My old FreeMarkets colleague, Sundar Kamakshisundaram ("Sundar K." for linguistically challenged people like me), has been hard at work on an expert mini-series on Supply Risk over on Supply Excellence (you can read Part 1 and Part 2 of the series by clicking the previous links). What I like about his approach is that it is a prescription -- or in his words, a "concrete" way to tackle the issue. Sundar argues, for example, that companies should be more proactive in managing their suppliers. But managing should not be an abstract construct like an old Drucker tomb that sits on the shelf. Management concepts should be concrete. For example, active supplier management requires rolling out "performance measurement processes to measure supplier performance consistently in a good recurring cadence".
And it also requires putting your money where your mouth -- or scorecard -- is, awarding "more business to high performers based on quality, timeliness and other key performance indicators". In other words, supplier risk management is not just about getting a bunch of finance geeks together in a room and running Altman-Z scores or pouring over credit or risk information from third party vendors.

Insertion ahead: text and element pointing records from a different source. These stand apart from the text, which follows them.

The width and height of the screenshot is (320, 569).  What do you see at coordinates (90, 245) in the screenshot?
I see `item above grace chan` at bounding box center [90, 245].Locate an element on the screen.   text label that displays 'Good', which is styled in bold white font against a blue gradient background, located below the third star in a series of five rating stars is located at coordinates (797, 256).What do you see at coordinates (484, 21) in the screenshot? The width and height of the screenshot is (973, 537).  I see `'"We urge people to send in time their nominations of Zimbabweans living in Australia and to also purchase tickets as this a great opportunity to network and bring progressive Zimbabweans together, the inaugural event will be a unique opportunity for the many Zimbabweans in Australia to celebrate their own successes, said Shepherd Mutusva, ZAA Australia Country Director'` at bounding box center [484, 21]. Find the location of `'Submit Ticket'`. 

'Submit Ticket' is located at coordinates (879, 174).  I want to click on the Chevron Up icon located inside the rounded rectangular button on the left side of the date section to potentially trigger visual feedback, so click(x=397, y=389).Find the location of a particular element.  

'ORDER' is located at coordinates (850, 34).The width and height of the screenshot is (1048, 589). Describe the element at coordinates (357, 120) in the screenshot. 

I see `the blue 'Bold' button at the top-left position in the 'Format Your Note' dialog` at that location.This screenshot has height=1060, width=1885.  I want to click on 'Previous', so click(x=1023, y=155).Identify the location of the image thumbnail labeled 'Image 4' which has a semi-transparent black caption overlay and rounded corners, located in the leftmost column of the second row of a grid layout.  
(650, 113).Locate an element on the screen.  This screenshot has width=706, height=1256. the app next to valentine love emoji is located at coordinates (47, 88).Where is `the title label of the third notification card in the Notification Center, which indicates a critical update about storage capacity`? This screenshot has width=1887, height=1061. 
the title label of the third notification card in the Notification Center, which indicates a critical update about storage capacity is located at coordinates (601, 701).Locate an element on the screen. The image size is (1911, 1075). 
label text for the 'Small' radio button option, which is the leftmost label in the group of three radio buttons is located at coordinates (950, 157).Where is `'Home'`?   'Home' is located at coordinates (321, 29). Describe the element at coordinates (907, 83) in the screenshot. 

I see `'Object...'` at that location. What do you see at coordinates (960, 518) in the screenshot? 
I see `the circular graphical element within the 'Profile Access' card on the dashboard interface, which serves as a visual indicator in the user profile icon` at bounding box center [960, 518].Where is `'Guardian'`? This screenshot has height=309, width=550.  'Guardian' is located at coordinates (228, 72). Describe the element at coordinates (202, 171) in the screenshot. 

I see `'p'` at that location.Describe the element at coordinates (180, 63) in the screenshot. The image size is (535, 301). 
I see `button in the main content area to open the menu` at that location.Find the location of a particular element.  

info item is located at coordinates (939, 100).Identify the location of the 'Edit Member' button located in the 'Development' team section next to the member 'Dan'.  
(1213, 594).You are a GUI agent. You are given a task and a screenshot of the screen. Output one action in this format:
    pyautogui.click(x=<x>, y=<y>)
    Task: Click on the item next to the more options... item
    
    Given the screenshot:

Or for that matter, obsessing over spend analysis and supplier performance data in a vacuum. No, supply risk management must be about management! It must be about marshalling a process and driving change and action both internally and externally. And like all good managers, supply risk managers must lead by example that requires knowing where you are today and how to get to where you want to be tomorrow.
While I'm on the subject of Drucker -- may he rest in management peace -- I'll leave you with one of his quotations that I agree with. To wit, it's hard to argue that "Management by objective works -- if you know the objectives. Ninety percent of the time you don't." When it comes to supply risk can you afford to be wrong and to not know your objectives 90% of the time -- or even 10% of the time for that matter? If you can't, then focus on defining and pursuing clear goals, taking the advice of Sundar and many others who have good directive advice on the subject. And what ever you do, please don't think of slamming in a system (or buying content) to target supply risk until you know what the heck your primary goals are in making supply risk "concrete" in the first place.